Lima, 10 de Marzo 2021, (ANDINA).– Gremio arrolló al equipo peruano Ayacucho FC por 6-1, una goleada histórica que deja a los brasileños prácticamente en la tercera ronda de la Copa Libertadores de América-2021.

El gol tempranero del defensa David Braz en el 3 fue seguido de las dianas de Ferreira en el 28, con regate incluido al portero, y de un triplete de Diego Souza (33, 41 y 85), el primero de penal, el otro con un potente zurdazo y el tercero de fantástica jugada individual. El joven Guilherme Azevedo cerró la gesta en el 78 con otro zurdazo.

El modesto Ayacucho FC nunca tuvo argumentos para contrariar la superioridad de tricolor gaúcho. En el 73, Nelhino Quina aprovechó un descuido defensivo para marcar el gol del honor de los Zorros del Desierto en su primer partido de Libertadores de toda su historia.

Partido de vuelta en Quito

La vuelta, el 16 de marzo, se disputará en Quito, porque el gobierno peruano prohibió el ingreso de gente desde Brasil debido a la nueva cepa del coronavirus en ese país.

El ganador se enfrentará en la tercera ronda, la última antes de la fase de grupos, al vencedor entre el chileno Unión Española y el ecuatoriano Independiente del Valle.

Con este resultado, Gremio igualó la mayor goleada de su historia en la Libertadores, el 6-1 que le endosó al venezolano Universidad de los Andes en 1984.

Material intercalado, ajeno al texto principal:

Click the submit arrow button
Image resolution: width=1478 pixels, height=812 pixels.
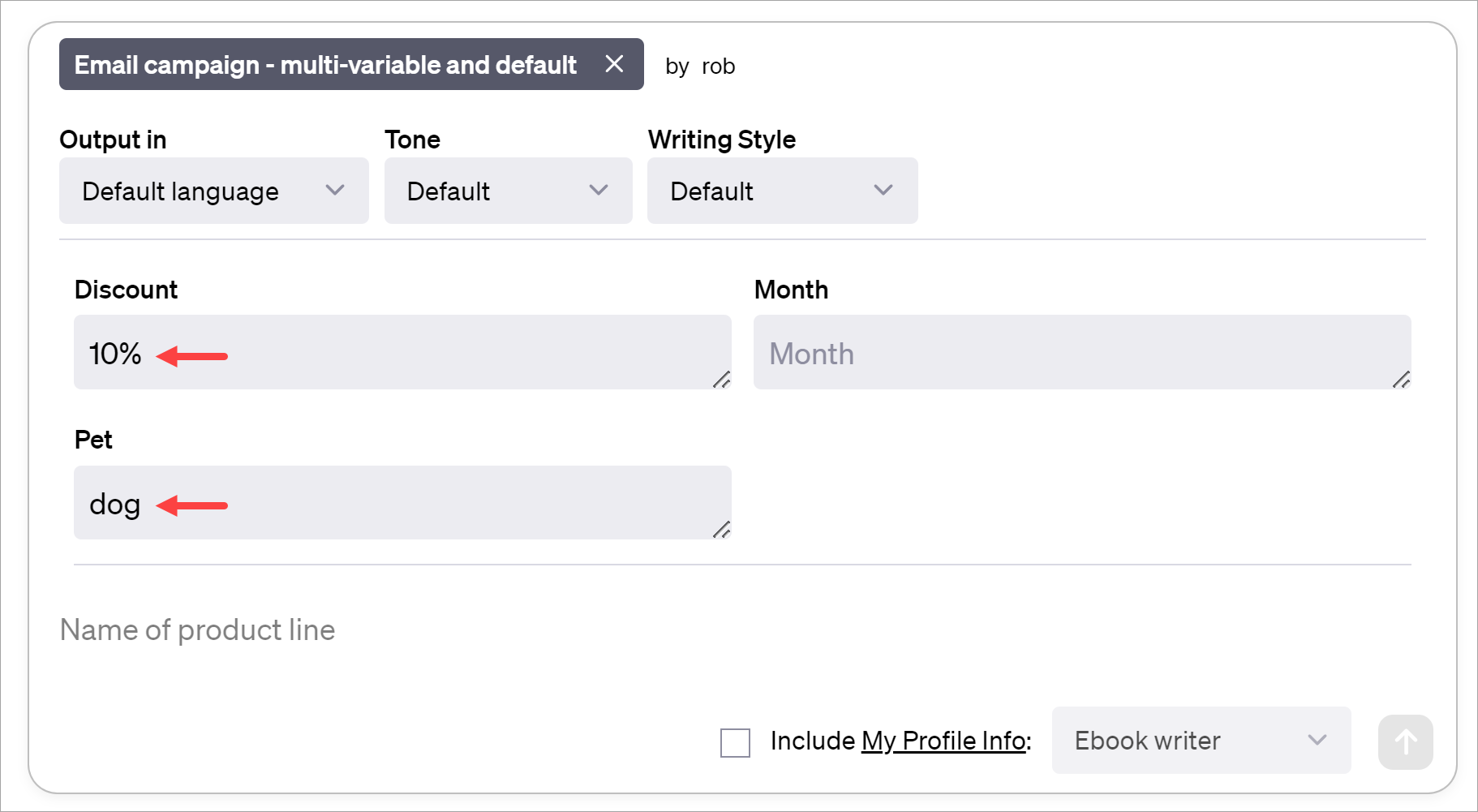[x=1405, y=741]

Al DT Renato Gaúcho, ganador en 2017 de la última de las tres Copas Libertadores del Gremio, se le disipó el mal sabor de boca que le dejó la derrota en la final de la Copa de Brasil ante el Palmeiras, cuya consecuencia más molesta fue que al tricolor se le esfumó el pase directo a la fase de grupos.

Sin lamentos, Gremio, que está en fase de reestructuración, hizo lo que tenía que hacer ante un rival frágil, que prácticamente no ofreció peligro, y con mucha menos historia.

Baño de goles y de juego

El juego fue ‘tricolor’ de principio a fin en el Arena do Gremio, articulado desde el sólido centro el campo, con la pareja Maicon-Matheus Henrique. Y, con las novedades del chileno César Pinares y el atacante Ferreira, que mareó mucho a la defensa.

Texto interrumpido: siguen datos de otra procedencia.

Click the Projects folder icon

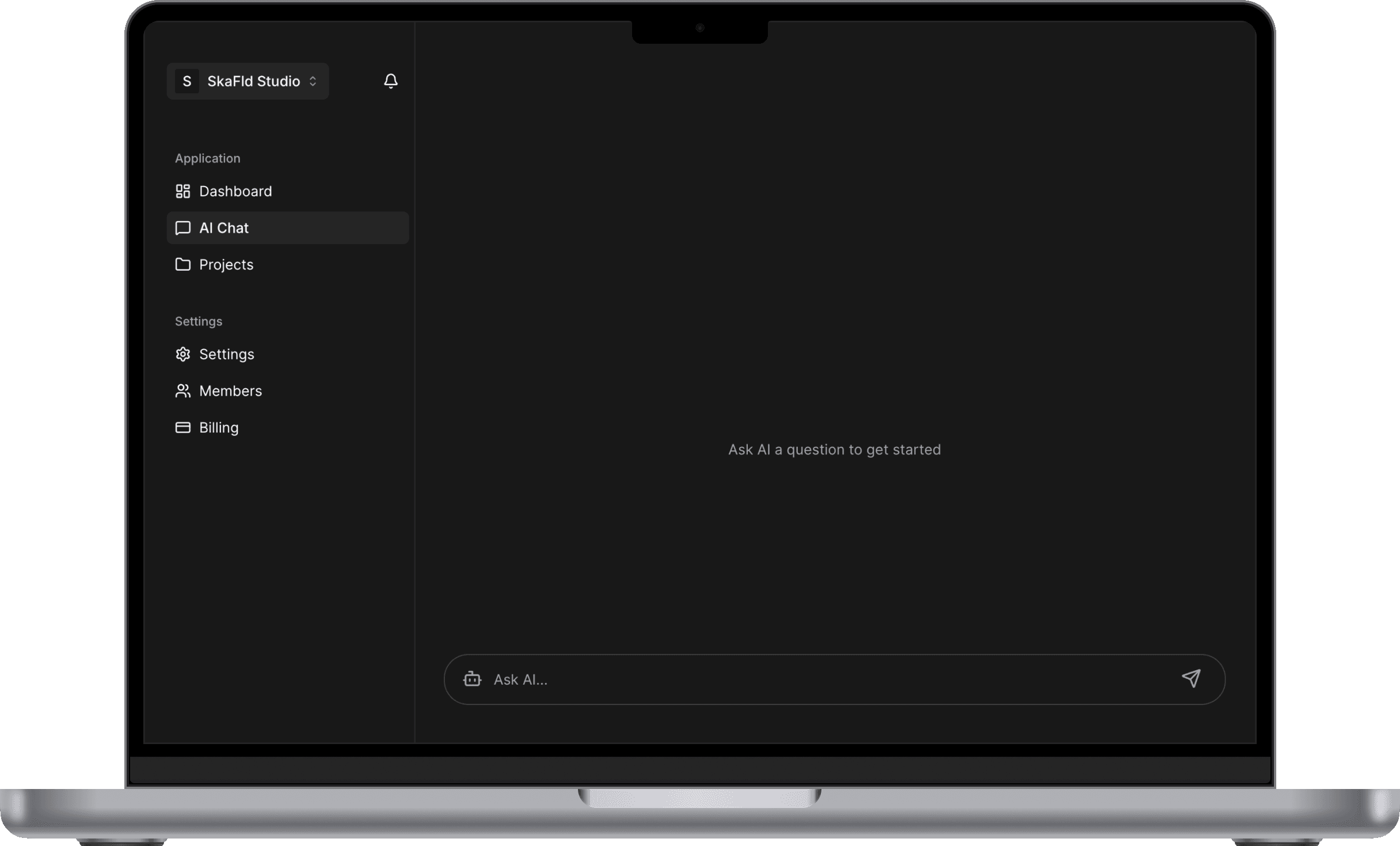182,264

El gol de Braz fue un presagio de lo que sería el partido, y sobre todo el primer tiempo, un baño de goles y de juego.

Fue una jugada de toque y habilidad, de equipo compenetrado, en la que el balón solo tocó el suelo cuando entró en el arco: Maicon quebró la línea defensiva con un pase picado a Pinares, quien sorteó también con un globo a Cavalloti para que Braz la agarrara al vuelo y la empujara al fondo de las mallas.

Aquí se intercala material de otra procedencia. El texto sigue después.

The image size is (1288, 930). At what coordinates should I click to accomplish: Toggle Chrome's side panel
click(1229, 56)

Más tarde, Pinares le dio una asistencia de oro desde el centro del campo a Ferreira para que se escapara, driblara al potero y anotara el segundo.

Los gaúchos volvieron del descanso con la misma presión, pero con menor fecundidad goleadora. Tras el gol testimonial de los peruanos, un equipo también en época de cambios y poco rodaje, y el 5-1 de Azevedo, Souza convirtió su triplete con el otro gran detalle técnico de la noche.

Recibió el balón en el medio del campo, y en una carrera vertical se deshizo de tres jugadores para batir al guardameta con un tiro picado.